Given their size, surgical management of such aneurysms often involves multivisceral resection.
VAAs are classified into 2 types based on their origin. Pseudoaneurysms consist of an encapsulated hematoma that communicates with the arterial lumen. This type carries a high risk of imminent rupture, regardless of its size [8]. Pseudoaneurysms can arise secondary to trauma, infection, or inflammatory diseases, or following interventional procedures. True aneurysms are a focal dilatation of the artery, involving all its layers. They are the consequence of atherosclerosis, fibrodysplasia, or connective tissue disorders. VAAs require treatment in symptomatic patients, pregnant women, and liver transplant recipients, in cases of pancreatoduodenal, gastroduodenal, or intrahepatic localization, and when aneurysms exceed 2 to 2.5 cm in size [9].
An SAA is defined as a localized dilatation of the splenic artery measuring at least 50% more than the vessel’s normal diameter [10]. SAAs account for 60% to 70% of reported cases of VAAs [10] and are the most common VAAs [11,12]. Despite being mostly discovered before rupture [11], such a dreadful complication demands prompt, appropriate management to avoid a fatal outcome, since the mortality rate due to rupture ranges from 25 to 70% [3]. This is particularly true in symptomatic forms, which have a tendency to rupture [12]. They are mostly true aneurysms, their main etiology is degenerative atherosclerosis [11], and they frequently develop at the distal segment [13]. Splenic aneurysms reach larger maximal diameters [11], which may explain their higher likelihood to present with symptoms [14]. Different presentations of SAA have been reported.
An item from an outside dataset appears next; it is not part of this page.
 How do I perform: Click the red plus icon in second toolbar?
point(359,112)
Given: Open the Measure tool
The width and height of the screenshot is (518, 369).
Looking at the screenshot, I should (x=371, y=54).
Varnavas et al published a case of a giant SAA causing melena [15], suggesting the invasive nature of this disease in eroding adjacent vessels.
Chaer et al reported that symptomatic SAAs larger than 30 mm and in pregnant women or women of childbearing age should be treated [16]. Management often depends on the location and technical feasibility of the procedure.
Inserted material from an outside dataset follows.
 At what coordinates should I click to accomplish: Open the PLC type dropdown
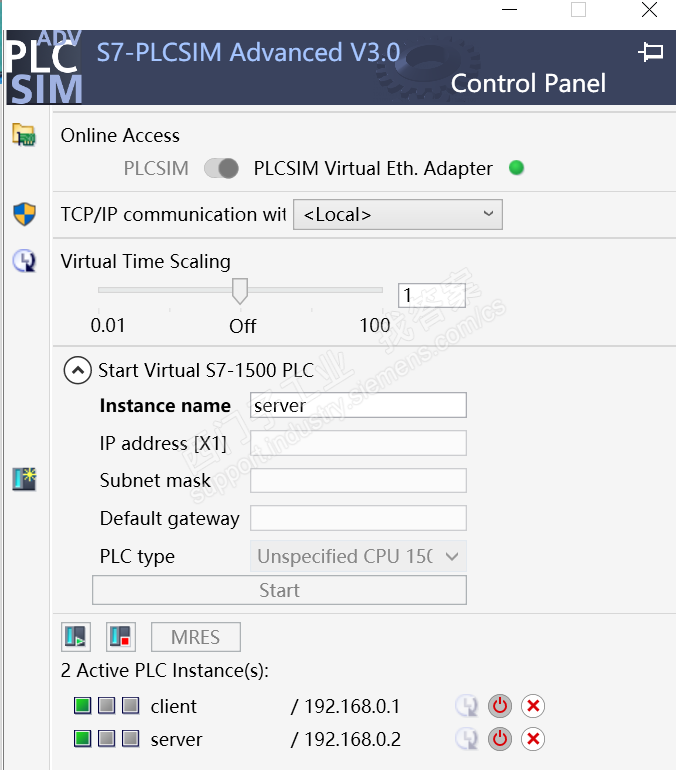point(357,556)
The challenge in our case was to justify the operative intervention in the face of a ruptured and spontaneously thrombosed splenic SAA in a patient presenting with hypertension. Our patient, who remained in stable condition, was labeled as a high-risk patient whose homeostasis could be compromised by surgical stress. The literature addressing this scenario is sparse. To avoid a premature surgical indication, we focused on 2 key questions: (1) whether spontaneous thrombosis effectively prevents hemorrhagic recurrence, based on outcomes from endovascular treatments that induce arterial thrombosis, and (2) what is the natural course of arterial aneurysm thrombosis, as observed in other vascular sites.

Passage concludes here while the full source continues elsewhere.